Podczas poniedziałkowej sesji za akcje spółki płacono na giełdzie ok. 232 zł. Raport wydano przy cenie rynkowej wynoszącej 227 zł.
Autorzy rekomendacji upatrują w spółce beneficjenta napływu środków z KPO, które przełożą się na wzrost instalacji nowych systemów robotycznych da Vinci. – Środki z Krajowego Planu Odbudowy dla onkologii w naszej ocenie są najistotniejszym elementem, determinującym wzrost przychodów spółki w najbliższych okresach. Patrząc na liczbę zainstalowanych i zakontraktowanych systemów da Vinci, zwiększamy prognozę dostaw w 2024 r. fin. do 29 robotów (28 poprzednio) oraz w 2025 r. fin. do 31 (29 poprzednio). Pierwsze instalacje w krajach nadbałtyckich powinny się wydarzyć w 2025 r. fin. Oprócz onkologii, spółka może liczyć też na zamówienia finansowane ze środków KPO, przeznaczonych dla szpitali działających w ramach Krajowej Sieci Kardiologicznej (budżet 2,7 mld zł) oraz z programu cyfryzacji szpitali (3,1 mld zł) – wskazują analitycy. Jednocześnie szybszy niż zakładano wzrost liczby zabiegów przeprowadzanych przy asyście da Vinci, spowodował podniesienie przez biuro szacunków liczby operacji w kolejnych okresach.
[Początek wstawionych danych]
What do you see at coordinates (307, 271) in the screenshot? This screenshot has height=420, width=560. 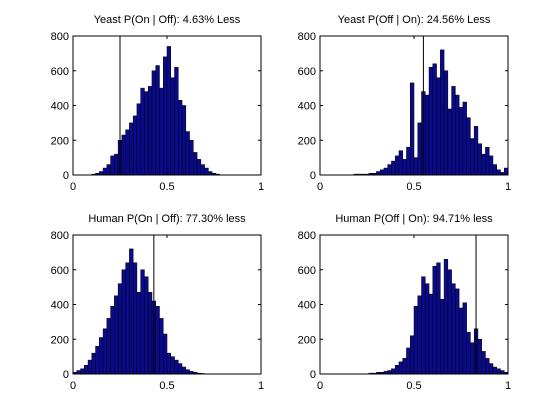 I see `y-tick-label: 600` at bounding box center [307, 271].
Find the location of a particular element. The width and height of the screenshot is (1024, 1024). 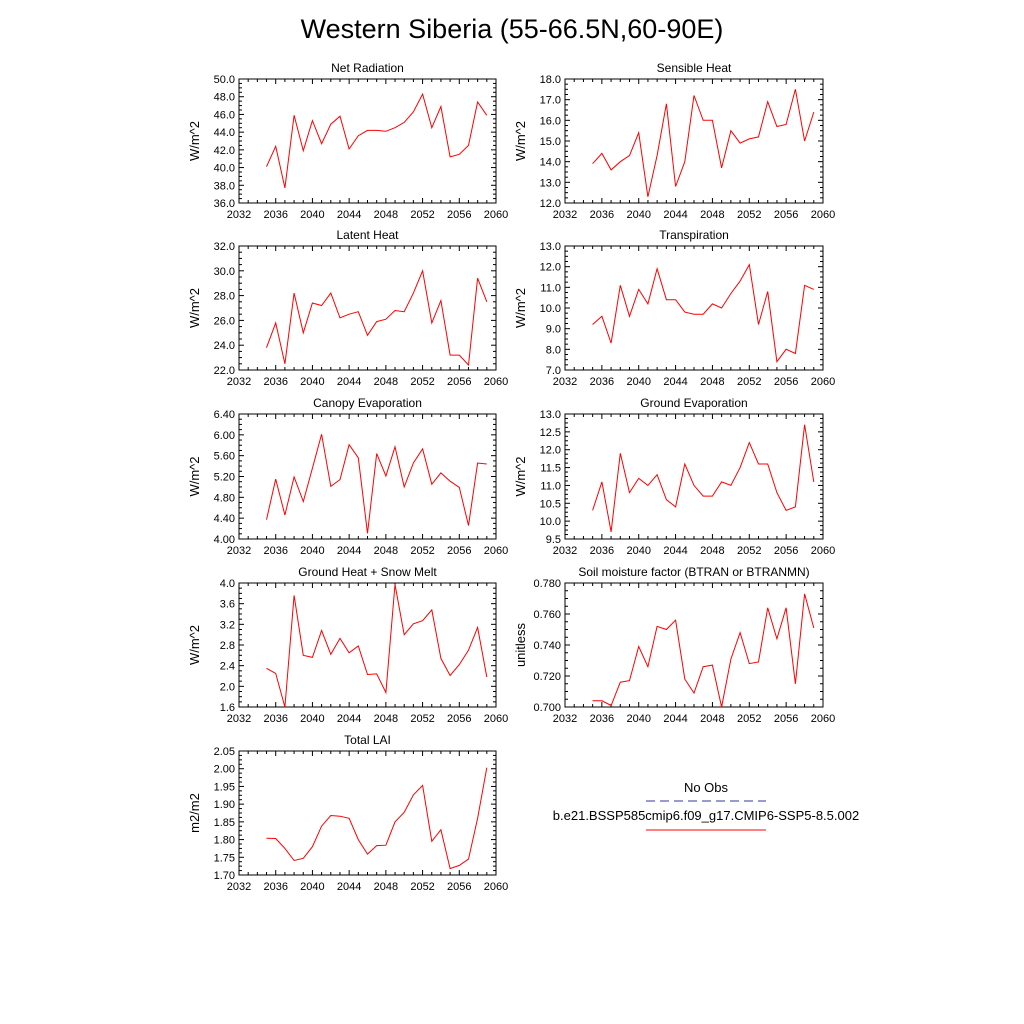

y-tick-label: 4.00 is located at coordinates (224, 540).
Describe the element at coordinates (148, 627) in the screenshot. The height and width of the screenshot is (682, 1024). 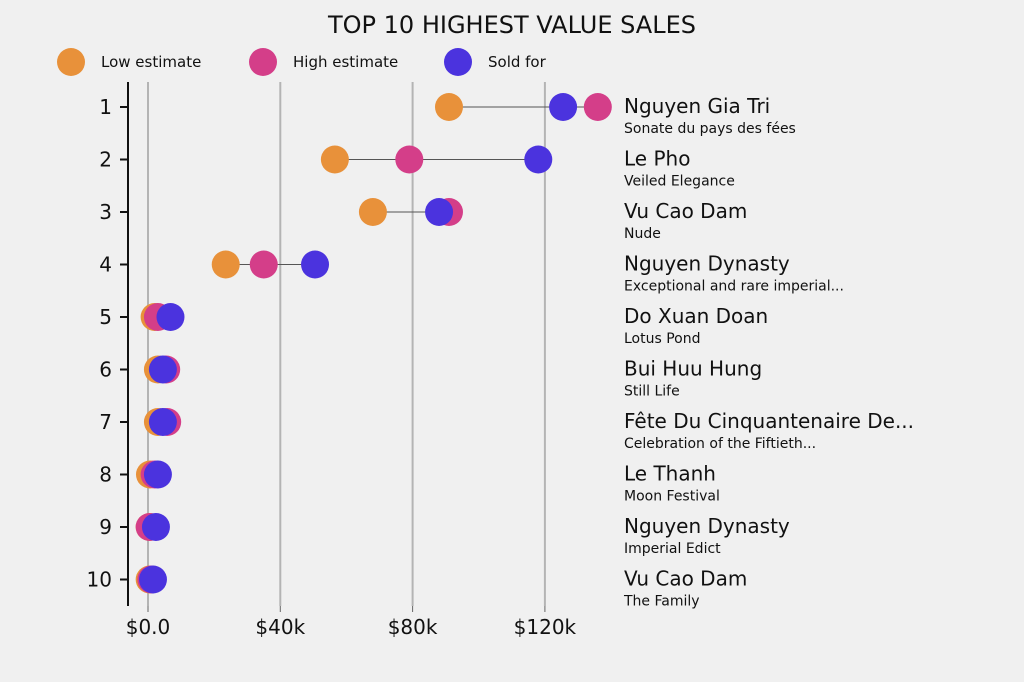
I see `x-tick-label: $0.0` at that location.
Analitycy: Chińska konkurencja nie zachwieje pozycją Synektika
Mimo rynkowych obaw, zdaniem analityków, pojawienie się nowego gracza na rynku robotyki chirurgicznej nie zagrozi mocnej pozycji rynkowej Synektika. – W naszej ocenie rozwój konkurencji jest naturalny w tak dynamicznie rosnącej branży, natomiast ryzyko utraty pozycji lidera przez Intuitive Surgical (producent robotów da Vinci) w średnim okresie jest niewielkie. Duży udział w rynku i wysoka liczba wyszkolonych na tym systemie lekarzy powinny zapewniać w kolejnych latach utrzymanie wiodącej roli w operacjach robotycznych – przekonują.
Tekst jest skrótem rekomendacji DM BDM dla akcji Synektika. Jej autorem jest Anna Tobiasz. Pierwsze rozpowszechnianie raportu nastąpiło 25 sierpnia, o godz. 13:15.